The effect of the active carbonyl groups and residual acid on the ammonia adsorption over the acid-modified activated carbon
Chang Ming Li, Shuying Zhao, Ming Li, Zhiliang Yao, Yang Li, Chuanqiang Zhu, Simin Xu, Junjie Li, Jian Yu
Abstract
The deep insight into the adsorption mechanism of ammonia (NH3) over acid-modified activated carbon will be of great significance to develop more efficient carbon materials for NH3 adsorption. In this work, a co-adsorption mechanism of NH3 and residual nitric acid (HNO3) on the active carboxyl site is proposed to elaborate the enhanced NH3 adsorption capacity over the acid-modified activated carbon based on both the experimental and density functional theory (DFT) results. The adsorption behaviors of NH3 over the different acid-modified activated carbon samples show that the activated carbon modified by 10 M HNO3 at 90 ºC possesses the best NH3 adsorption capacity (40 mg/g), and the residual HNO3 can be observed with the release of both NOx and NH3 during the heat treatment of the used HNO3-modified activated carbon. The multiple structural characterizations reveal that the activated carbon can be oxidized and etched by HNO3 with enriched pore structure and oxygen-containing functional groups, and acidic functional groups play a key role in the improved NH3 adsorption capacity. DFT calculations further display that the carboxyl functional group can strongly interplay with NH3 or HNO3 with the lowest adsorption energy (-0.66 eV and -0.79 eV, respectively), and the co-adsorption of NH3 and HNO3 around the carboxyl functional group forms a strong circular hydrogen-bond network among NO3−, NH4+ and carbonyl and further decreases the adsorption energy (-1.63 eV).
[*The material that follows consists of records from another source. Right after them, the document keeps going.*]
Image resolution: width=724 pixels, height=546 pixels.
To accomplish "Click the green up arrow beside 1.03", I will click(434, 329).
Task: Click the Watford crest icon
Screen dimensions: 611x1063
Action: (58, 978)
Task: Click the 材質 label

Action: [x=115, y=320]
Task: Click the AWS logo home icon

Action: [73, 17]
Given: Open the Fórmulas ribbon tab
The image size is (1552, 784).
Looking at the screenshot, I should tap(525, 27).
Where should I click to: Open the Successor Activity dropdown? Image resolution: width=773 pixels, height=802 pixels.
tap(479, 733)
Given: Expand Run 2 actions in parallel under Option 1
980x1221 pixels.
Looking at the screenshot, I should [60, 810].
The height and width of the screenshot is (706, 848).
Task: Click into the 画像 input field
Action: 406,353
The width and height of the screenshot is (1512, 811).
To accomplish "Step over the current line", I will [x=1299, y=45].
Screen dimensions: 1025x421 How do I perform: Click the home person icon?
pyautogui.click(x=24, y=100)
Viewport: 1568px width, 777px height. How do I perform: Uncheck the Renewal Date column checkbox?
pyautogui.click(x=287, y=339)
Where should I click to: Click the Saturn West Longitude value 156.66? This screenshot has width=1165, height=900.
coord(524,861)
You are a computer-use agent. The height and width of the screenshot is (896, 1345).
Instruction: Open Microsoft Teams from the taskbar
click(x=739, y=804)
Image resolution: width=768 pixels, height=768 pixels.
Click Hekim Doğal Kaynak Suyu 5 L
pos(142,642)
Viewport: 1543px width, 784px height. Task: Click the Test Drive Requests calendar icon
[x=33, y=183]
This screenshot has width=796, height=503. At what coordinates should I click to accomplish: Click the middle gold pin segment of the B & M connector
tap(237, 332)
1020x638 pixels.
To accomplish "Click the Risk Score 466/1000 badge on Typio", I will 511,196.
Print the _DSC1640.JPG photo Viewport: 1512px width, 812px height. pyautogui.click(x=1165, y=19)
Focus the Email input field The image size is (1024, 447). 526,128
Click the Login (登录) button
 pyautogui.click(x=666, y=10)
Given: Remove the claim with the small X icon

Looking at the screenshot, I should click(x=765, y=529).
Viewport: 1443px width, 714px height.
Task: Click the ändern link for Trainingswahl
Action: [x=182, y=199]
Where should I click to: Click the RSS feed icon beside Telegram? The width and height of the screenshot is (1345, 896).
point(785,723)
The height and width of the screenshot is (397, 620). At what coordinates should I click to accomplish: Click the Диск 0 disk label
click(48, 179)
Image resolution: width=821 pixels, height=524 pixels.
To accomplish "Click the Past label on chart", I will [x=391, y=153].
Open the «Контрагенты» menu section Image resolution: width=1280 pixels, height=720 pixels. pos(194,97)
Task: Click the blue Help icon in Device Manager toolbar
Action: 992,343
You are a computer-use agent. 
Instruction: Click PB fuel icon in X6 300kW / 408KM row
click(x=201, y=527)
The experimental and theoretical results together demonstrate that the oxidation and etching of activated carbon by acid enrich the active surface carboxyl functional groups, and the co-adsorption of NH3 with the residual HNO3 around the carboxyl functional group through the strong circular hydrogen-bond network accounts for the enhanced NH3 adsorption capacity of the acid-modified activated carbon.